Google will pay a $391.5M settlement for illegally tracking people with their Android devices. Sobeys, the second largest chain in Canada, has been hacked and is investigating. The EU will adopt a new cyber security policy in response to the cyber attacks

The technology giant tried to give location data to people who didn't turn on their location services, which prompted a discussion of the privacy implications.

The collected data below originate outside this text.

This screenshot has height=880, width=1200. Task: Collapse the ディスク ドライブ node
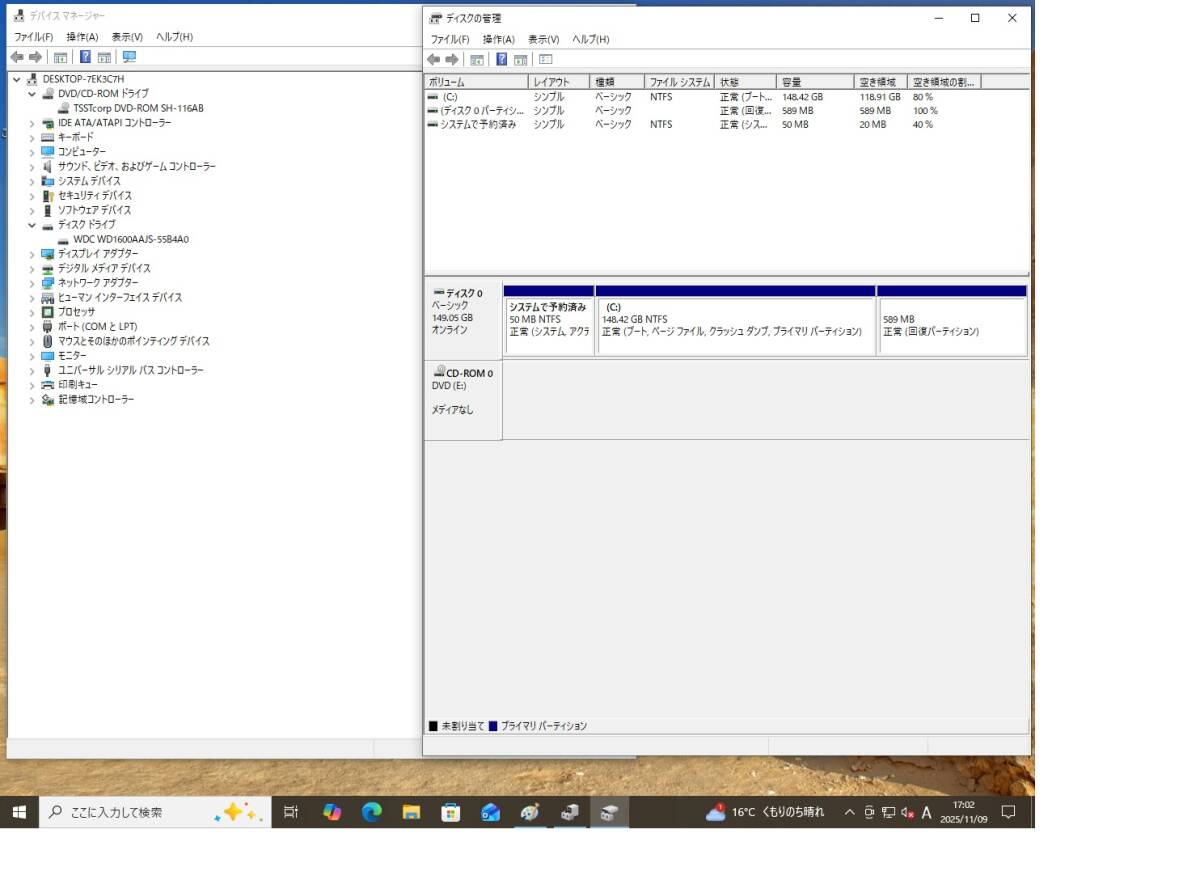pyautogui.click(x=33, y=225)
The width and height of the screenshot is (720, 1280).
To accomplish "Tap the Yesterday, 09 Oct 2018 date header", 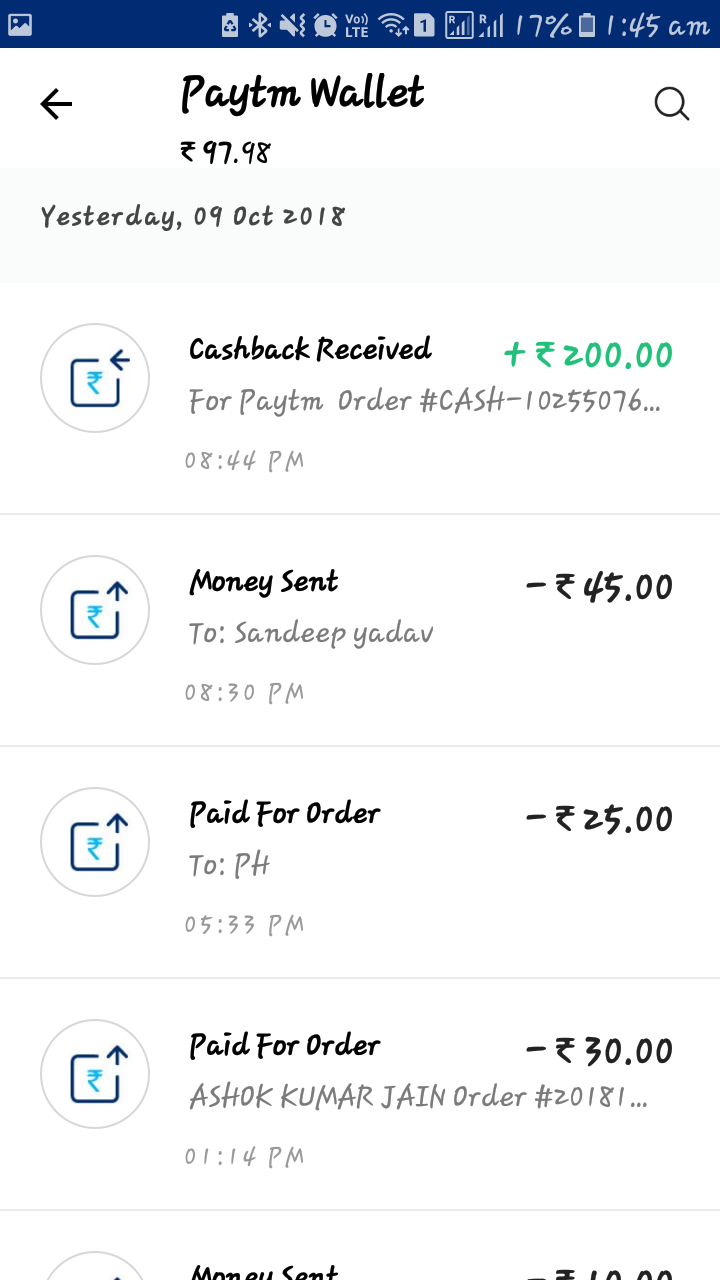I will 193,216.
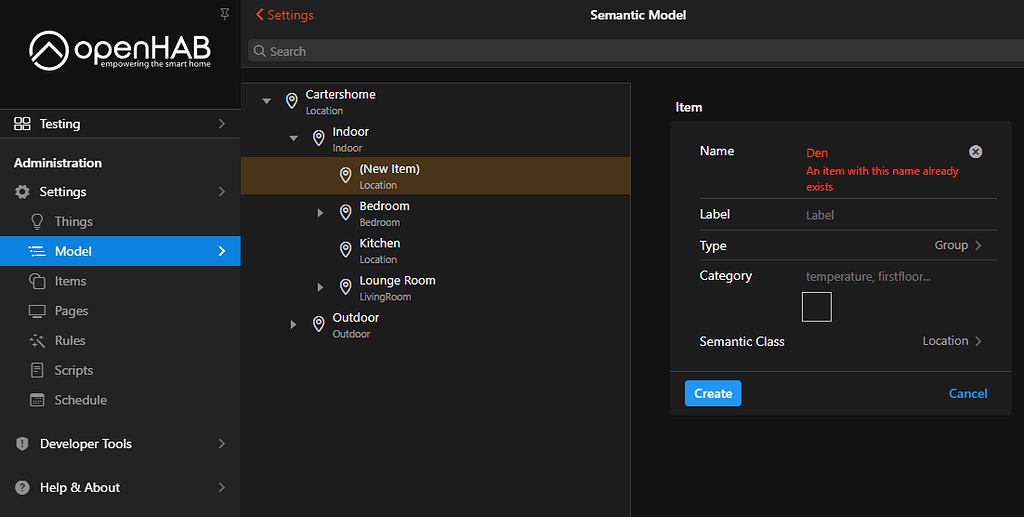Expand the Bedroom tree node
Screen dimensions: 1024x517
coord(320,213)
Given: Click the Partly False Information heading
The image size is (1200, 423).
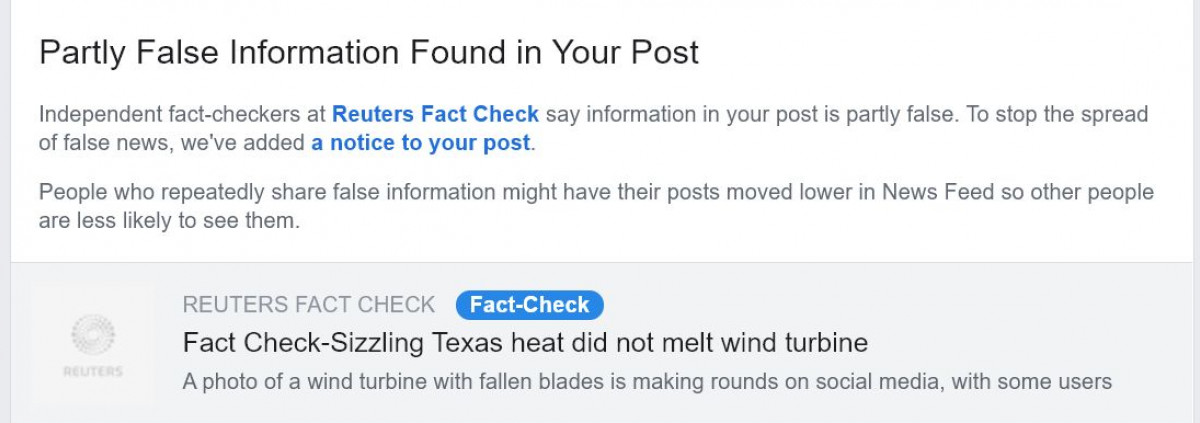Looking at the screenshot, I should click(x=368, y=53).
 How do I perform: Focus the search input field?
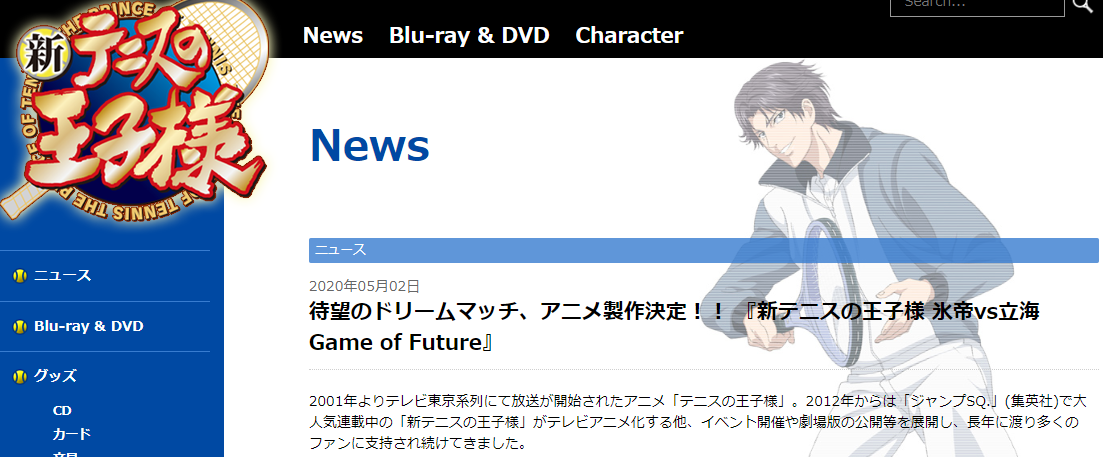pos(977,6)

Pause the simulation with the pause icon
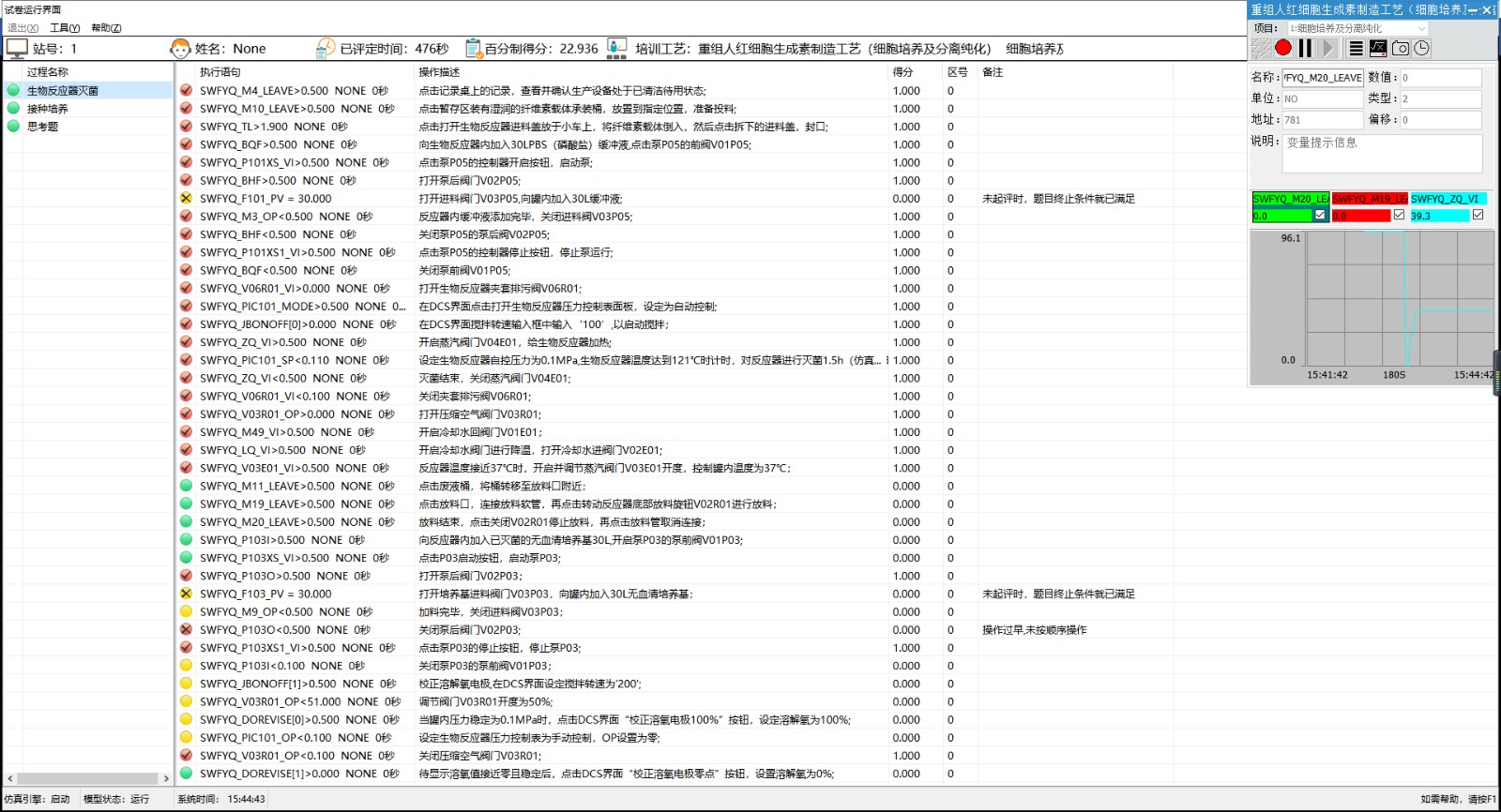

Affiliates are usually responsible for the product quality on their website. As a result, it can be difficult to gauge what satisfies all users. Google has been told in the future to be transparent about the location tracking it does and develop a webpage for informing visitors about the data it collects.

This settlement is the largest privacy-related case in US history.

A Google official says: "In line with some of the improvements we made in recent years, this investigation has been settled. The investigation seemed to be based off outdated policies that we've since changed."

Last month, Google agreed to pay Arizona $85 million over a similar issue concerning how it collects location data.

Although it's still a controversial topic in the US, other countries like Texas, Indiana, Washington and the District of Columbia have already taken legal action against Google by filing a complaint in January.

Advertising is more successful when it's tailored to the demographics and personal interests of individual users.

Google generates over $200bn in annual advertising revenue by collecting data on the places and people you visit.

"For years, Google has prioritized profit over its users' privacy," Oregon Attorney General Ellen Rosenblum said. "This settlement finally holds Google accountable."


"Consumers thought they turned off location tracking on Google, but the company continued to secretly record their movements and use this information for advertisers."

State attorneys general accused Google of violating consumer-protection laws since as far back as 2014, when they told the company that it had been misrepresenting its location-tracking practices to consumers.

Starting in 2023, the company has been told to implement better user controls and provide a clearer way to track location.